86 GW et 32,5 % du mix : un bilan record, mais insuffisant pour 2030
Publiée en mars 2026, la 16e édition du Baromètre de l’électricité renouvelable — réalisée par Observ’ER en partenariat avec l’ADEME et la FNCCR — s’appuie sur les données du Bilan électrique 2025 de RTE. Les chiffres clés :
- 86 GW de capacité ENR installée fin 2025, soit +7 GW en un an
- 32,5 % de la consommation électrique nationale couverte par les ENR (contre 31,3 % en 2024)
- 547,5 TWh produits en France en 2025, dont 95,2 % d’origine bas carbone (nucléaire + ENR) — un record historique
- Production thermique fossile au plus bas depuis 75 ans : 18,7 TWh seulement
Pour atteindre l’objectif de 40 % d’ENR dans la consommation électrique en 2030 fixé par la Programmation Pluriannuelle de l’Énergie, 7,5 points restent à combler en 4 ans. Cela implique de raccorder 8 à 9 GW supplémentaires chaque année — un rythme atteignable pour le solaire, mais qui nécessite une rupture nette pour l’éolien terrestre.

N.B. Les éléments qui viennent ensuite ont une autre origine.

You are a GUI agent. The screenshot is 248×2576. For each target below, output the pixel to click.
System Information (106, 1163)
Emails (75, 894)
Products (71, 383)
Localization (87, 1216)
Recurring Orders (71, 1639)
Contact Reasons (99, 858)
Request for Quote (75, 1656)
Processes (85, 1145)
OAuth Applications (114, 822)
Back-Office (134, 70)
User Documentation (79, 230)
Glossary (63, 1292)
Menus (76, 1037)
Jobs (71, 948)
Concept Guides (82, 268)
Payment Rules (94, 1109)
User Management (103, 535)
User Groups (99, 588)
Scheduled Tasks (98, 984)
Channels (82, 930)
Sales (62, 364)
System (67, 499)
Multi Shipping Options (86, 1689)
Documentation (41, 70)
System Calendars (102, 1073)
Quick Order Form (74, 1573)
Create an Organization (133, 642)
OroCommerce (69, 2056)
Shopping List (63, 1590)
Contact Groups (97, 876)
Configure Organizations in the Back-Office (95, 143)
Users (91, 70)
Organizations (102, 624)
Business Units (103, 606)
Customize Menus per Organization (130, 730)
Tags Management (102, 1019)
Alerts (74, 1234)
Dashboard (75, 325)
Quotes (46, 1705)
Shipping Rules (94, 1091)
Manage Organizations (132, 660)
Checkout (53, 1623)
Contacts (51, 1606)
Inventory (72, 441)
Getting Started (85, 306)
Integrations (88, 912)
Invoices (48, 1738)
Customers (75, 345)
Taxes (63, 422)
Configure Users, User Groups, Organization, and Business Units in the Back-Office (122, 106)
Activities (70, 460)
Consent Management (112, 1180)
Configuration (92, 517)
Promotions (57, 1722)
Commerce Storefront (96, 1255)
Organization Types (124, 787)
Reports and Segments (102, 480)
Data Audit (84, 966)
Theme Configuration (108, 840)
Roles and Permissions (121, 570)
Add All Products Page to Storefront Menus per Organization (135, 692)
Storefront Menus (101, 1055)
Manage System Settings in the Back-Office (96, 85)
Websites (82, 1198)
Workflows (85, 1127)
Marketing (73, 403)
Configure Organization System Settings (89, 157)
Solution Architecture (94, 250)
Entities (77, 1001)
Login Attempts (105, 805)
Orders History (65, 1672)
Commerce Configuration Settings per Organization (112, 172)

Solaire photovoltaïque : moteur incontesté avec 5,9 GW raccordés
Le solaire photovoltaïque représente 84 % des nouveaux raccordements de 2025 avec 5,9 GW — record absolu dépassant les 5,2 GW de 2024. Fait historique : avec 30,4 GW installés fin 2025, le solaire dépasse désormais l’hydraulique en puissance installée pour la première fois dans l’histoire énergétique française.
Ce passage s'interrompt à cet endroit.